__Text section__.
^^^^^^^^
Education

The University of Austin — Yes, That One — Is Really Happening

The announcement read like an indictment, accusing elite colleges, including Yale and Stanford, of betraying their missions — all that viewbook bragging about truth and light — and instead fostering environments that instill fear and promote groupthink. Students can’t speak their minds without risking their reputations. Professors must weigh every word lest a misstep lead to protests. And the chilling effect extends beyond campus: “If they prioritize emotional comfort over the often-uncomfortable pursuit of truth, who will be left to model the discourse necessary to sustain liberty in a self-governing society?”

Furrow-browed jeremiads bemoaning the state of higher education in the United States are plentiful, but this essay added a twist: the author, Pano Kanelos, revealed that he and a small band of similarly concerned compatriots were starting a university of their own, one that would resurrect the ideals they believed others had ditched. They knew that not everyone in academe would cheer their new venture: “We welcome their opprobrium,” Kanelos wrote.

They got it. In the wake of Kanelos’s punchy cri de coeur, published last November, the University of Austin was mocked as a haven for aggrieved academics peddling retrograde views, a cynical cash grab, or possibly both. Critics put the word “university” in scare quotes. Someone on Twitter wondered whether “final grades are just skull measurements,” while another suggested re-christening the institution “U Genics.” The Root compiled an imaginary course list with titles like “Karenology 320″ and “White History 101.” The New Republic rolled its eyes, averring that the enterprise “seeks to be higher education’s premier institution of monetizing moral panics.”

Not all the reviews were quite so scathing, and some pundits — generally more conservative ones — applauded the idea. If you believe free inquiry has become anathema on college campuses, or if you think, as Kanelos wrote, that higher-ed might be “the most fractured institution of all,” then you surely thrill to the prospect of beginning anew. If you think that the crisis narrative is overblown, and that those sounding the alarm are hustlers and prima donnas, then the project probably sounds like a boondoggle.

Chatter aside, the University of Austin is starting to take shape in the year since its raucous rollout. Curriculum is being developed. The accreditation process is underway. A deal for land in the greater Austin area is being hammered out. The university has lured several professors away from other universities and plans to announce more hires in coming weeks. And then there’s the fund raising: Kanelos says the university is about halfway to its quarter-billion-dollar goal. More than 50 of the university’s roughly 1,400 donors have made at least a six-figure donation, and 20 or so have made seven- or eight-figure contributions. In the first two weeks of August alone, UATX, as it’s known, reportedly pulled in around $15 million. Not bad for a university that doesn’t quite exist.
^^^^^^^^
__Stored records__.
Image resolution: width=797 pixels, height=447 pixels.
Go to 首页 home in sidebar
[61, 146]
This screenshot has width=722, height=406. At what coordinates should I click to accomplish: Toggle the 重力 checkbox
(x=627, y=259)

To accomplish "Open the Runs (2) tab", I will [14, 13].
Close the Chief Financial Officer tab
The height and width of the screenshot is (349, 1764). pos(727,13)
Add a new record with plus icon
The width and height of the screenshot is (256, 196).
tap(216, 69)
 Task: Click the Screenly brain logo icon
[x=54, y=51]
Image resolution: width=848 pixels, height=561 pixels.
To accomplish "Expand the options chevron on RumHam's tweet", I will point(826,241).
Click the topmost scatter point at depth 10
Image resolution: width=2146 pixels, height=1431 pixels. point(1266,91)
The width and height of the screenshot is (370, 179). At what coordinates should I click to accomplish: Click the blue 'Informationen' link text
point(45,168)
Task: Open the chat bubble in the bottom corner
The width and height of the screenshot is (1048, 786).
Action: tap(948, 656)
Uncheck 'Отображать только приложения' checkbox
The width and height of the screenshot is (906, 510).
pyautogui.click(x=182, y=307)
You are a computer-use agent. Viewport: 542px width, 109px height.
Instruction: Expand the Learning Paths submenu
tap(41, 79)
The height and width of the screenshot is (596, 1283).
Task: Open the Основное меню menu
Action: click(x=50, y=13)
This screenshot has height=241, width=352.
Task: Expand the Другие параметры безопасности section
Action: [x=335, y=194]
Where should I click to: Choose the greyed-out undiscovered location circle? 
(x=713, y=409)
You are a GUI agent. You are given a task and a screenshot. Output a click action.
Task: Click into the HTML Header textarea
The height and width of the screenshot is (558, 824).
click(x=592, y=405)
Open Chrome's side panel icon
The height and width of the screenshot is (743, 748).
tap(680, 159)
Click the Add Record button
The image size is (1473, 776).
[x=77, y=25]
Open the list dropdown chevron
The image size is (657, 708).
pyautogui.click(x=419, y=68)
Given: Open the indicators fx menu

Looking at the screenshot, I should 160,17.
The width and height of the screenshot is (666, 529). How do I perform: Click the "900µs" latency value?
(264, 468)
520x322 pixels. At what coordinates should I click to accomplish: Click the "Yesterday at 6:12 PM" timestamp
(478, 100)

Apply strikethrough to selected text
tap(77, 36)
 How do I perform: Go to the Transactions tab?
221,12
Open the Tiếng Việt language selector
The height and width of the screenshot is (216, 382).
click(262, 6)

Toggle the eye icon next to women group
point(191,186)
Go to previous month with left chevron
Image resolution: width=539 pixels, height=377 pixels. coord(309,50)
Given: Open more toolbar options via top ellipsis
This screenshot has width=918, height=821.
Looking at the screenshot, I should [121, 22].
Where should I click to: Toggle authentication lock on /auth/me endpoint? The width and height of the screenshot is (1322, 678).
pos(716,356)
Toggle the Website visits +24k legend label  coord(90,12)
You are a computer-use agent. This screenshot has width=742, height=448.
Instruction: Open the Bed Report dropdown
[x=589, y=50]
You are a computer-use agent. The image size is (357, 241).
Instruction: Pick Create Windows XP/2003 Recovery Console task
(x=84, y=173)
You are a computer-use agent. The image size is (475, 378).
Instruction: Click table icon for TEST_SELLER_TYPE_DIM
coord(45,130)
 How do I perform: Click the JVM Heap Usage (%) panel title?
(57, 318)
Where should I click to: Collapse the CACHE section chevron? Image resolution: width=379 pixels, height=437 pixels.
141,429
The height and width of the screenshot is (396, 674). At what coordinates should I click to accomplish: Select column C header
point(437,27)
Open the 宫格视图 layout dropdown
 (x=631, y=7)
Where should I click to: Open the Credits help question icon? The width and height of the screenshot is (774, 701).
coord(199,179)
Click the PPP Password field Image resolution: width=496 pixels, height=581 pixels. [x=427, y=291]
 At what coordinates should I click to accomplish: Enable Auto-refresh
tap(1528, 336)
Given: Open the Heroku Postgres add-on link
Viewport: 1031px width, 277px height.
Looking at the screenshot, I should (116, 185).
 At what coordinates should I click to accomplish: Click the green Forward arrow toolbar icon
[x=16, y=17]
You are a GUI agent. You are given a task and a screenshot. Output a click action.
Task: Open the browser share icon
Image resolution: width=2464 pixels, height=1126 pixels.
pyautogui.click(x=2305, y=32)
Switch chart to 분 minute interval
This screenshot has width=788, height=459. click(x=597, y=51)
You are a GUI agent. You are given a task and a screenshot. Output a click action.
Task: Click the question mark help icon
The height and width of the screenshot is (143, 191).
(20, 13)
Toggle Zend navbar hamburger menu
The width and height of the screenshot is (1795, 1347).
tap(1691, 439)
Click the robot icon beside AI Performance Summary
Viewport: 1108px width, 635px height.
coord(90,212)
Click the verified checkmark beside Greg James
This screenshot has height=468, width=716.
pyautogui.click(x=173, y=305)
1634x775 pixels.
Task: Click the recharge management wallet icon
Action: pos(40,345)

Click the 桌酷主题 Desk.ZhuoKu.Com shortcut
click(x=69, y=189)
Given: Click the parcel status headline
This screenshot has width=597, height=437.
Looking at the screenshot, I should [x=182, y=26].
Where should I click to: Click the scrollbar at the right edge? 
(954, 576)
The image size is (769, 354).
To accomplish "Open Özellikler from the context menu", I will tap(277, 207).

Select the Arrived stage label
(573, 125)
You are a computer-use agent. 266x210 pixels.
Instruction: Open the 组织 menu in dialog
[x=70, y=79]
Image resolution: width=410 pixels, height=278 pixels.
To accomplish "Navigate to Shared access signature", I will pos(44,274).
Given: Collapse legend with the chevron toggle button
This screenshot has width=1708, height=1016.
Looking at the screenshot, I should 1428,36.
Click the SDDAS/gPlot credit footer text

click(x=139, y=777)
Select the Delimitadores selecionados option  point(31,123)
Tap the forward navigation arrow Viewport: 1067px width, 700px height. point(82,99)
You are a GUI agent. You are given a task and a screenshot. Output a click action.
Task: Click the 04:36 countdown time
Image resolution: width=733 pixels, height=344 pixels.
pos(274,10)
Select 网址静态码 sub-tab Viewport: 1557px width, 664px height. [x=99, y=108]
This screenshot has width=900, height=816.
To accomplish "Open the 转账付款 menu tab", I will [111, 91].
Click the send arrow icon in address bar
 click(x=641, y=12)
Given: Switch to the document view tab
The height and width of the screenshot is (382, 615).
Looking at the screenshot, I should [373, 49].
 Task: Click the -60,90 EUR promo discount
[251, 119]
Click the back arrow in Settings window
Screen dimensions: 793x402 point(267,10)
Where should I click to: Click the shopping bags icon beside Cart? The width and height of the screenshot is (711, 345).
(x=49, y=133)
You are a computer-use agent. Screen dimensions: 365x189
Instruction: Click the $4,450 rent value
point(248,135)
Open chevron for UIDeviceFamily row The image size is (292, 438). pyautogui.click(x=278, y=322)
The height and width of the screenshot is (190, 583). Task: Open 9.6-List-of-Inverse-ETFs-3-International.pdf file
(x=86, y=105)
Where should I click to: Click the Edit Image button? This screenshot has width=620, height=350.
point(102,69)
^^^^^^^^
__Set task__.
Copy the article about the University of Austin from "Not all the" up to and including "like a boondoggle.", swapping "pundits" for "commentators".

__Exercise answer__.
Not all the reviews were quite so scathing, and some commentators — generally more conservative ones — applauded the idea. If you believe free inquiry has become anathema on college campuses, or if you think, as Kanelos wrote, that higher-ed might be “the most fractured institution of all,” then you surely thrill to the prospect of beginning anew. If you think that the crisis narrative is overblown, and that those sounding the alarm are hustlers and prima donnas, then the project probably sounds like a boondoggle.